Respons PDIP terhadap Gugatan Tia Rahmania ke PN Jakarta Pusat
Reporter
Tempo.co
Editor
Sapto Yunus
Jumat, 27 September 2024 14:03 WIB
TEMPO.CO, Jakarta - Ketua Dewan Pimpinan Pusat (DPP) Partai Demokrasi Indonesia Perjuangan atau PDIP Bidang Reformasi Sistem Hukum Nasional, Ronny Talapessy, mengatakan pihaknya siap menghadapi upaya hukum Tia Rahmania yang menggugat pemecatannya dari partai ke Pengadilan Negeri (PN) Jakarta Pusat.
Ronny menyampaikan hal itu berkaitan dengan pemecatan Tia, yang oleh Mahkamah Partai PDIP dianggap terbukti bersalah melakukan pelanggaran pemindahan suara yang menguntungkan.
“Terkait dengan ke depannya, apabila ada hal-hal yang lainnya, apakah ada upaya hukum, tentunya kami dari partai sudah melakukan proses,” kata Ronny dalam keterangannya di Jakarta, Kamis, 26 September 2024 seperti dikutip dari Antara.

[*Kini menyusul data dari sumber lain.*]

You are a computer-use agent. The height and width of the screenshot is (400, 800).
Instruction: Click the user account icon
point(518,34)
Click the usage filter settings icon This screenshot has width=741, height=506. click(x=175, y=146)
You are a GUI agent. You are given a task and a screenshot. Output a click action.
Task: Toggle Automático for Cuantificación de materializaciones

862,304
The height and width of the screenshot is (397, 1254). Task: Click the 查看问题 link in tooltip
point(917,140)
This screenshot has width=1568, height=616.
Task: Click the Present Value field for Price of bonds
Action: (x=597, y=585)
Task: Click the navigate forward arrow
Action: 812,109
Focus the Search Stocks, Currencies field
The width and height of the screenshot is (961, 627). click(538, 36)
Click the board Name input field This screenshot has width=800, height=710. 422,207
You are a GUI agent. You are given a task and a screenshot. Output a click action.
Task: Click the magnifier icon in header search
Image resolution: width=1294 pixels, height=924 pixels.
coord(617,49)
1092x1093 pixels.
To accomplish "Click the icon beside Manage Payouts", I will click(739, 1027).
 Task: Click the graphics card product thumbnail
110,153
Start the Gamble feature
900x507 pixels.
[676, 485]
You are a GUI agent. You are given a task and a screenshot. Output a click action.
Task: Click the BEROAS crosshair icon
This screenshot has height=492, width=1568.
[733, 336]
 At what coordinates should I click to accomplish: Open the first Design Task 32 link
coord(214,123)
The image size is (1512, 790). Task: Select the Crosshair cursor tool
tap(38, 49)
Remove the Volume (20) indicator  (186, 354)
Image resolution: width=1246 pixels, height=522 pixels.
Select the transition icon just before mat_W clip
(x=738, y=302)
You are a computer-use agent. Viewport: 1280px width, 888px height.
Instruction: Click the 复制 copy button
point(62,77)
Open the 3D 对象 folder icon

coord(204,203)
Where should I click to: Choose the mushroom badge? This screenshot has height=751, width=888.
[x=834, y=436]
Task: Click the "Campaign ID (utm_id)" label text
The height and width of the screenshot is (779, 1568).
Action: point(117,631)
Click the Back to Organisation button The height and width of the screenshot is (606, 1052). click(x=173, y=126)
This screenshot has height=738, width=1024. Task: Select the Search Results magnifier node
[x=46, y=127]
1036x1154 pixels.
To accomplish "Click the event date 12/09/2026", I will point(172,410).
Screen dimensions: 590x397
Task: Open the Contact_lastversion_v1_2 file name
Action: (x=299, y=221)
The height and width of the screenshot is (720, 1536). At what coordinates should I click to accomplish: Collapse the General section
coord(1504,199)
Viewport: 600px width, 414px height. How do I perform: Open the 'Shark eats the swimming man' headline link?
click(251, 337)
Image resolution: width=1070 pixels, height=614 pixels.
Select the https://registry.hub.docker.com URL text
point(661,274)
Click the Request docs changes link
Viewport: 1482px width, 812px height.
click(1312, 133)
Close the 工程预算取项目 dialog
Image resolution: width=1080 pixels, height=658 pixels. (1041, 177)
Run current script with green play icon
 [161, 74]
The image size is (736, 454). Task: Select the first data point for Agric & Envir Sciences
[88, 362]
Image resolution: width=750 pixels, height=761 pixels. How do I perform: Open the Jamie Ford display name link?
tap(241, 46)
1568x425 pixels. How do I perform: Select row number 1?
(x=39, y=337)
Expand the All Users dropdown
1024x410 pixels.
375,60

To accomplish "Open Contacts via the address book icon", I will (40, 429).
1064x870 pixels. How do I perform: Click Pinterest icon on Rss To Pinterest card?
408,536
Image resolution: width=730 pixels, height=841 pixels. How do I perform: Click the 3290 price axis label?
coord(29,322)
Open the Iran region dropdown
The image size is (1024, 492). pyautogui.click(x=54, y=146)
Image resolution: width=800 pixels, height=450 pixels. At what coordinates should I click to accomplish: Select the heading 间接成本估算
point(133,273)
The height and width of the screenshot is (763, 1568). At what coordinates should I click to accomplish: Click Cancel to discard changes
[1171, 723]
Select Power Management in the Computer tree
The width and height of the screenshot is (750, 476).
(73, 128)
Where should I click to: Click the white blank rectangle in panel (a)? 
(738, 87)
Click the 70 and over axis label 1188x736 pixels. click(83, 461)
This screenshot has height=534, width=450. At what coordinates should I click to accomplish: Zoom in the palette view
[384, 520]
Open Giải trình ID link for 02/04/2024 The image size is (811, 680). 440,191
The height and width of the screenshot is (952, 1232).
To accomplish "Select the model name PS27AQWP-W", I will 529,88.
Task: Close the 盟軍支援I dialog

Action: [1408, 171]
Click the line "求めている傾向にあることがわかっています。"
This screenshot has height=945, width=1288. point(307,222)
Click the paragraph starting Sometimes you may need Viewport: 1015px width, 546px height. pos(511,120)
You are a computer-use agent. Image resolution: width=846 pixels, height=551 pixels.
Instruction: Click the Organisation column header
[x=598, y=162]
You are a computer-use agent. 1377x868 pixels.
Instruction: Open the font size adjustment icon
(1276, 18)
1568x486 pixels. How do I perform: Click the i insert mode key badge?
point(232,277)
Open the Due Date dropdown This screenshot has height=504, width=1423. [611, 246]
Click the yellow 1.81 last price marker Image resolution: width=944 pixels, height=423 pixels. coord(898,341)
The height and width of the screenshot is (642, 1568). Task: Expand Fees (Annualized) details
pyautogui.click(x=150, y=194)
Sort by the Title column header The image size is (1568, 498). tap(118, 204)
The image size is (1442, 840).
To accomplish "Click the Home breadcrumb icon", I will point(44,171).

Dia mengatakan proses pemecatan Tia sudah melalui banyak hal dengan ketentuan yang sesuai dengan Anggaran Dasar/Anggaran Rumah Tangga (AD/ART) PDIP. “Ini sesuai dengan undang-undang partai politik dan ketentuan anggaran dasar/anggaran rumah tangga kita dan peraturan partai di internal kita,” tuturnya.
Ronny juga mengatakan PDIP tak keberatan apabila Tia melakukan upaya hukum. Dia menegaskan pihaknya bakal menghadapi Tia. “Jadi silakan saja, tentunya nanti kita akan lihat ke depannya dan kita akan hadapi,” ujar Ronny.
Sebelumnya, Ketua DPP PDIP Puan Maharani membantah kabar yang menyebutkan pemecatan Tia Rahmania karena dia mengkritik Wakil Ketua Komisi Pemberantasan Korupsi (KPK) Nurul Ghufron. Puan mengungkapkan pemecatan Tia tak berhubungan dengan KPK karena pihaknya sudah melayangkan surat lebih dulu ke Komisi Pemilihan Umum (KPU) untuk menggantikan Tia dengan Bonnie Triyana.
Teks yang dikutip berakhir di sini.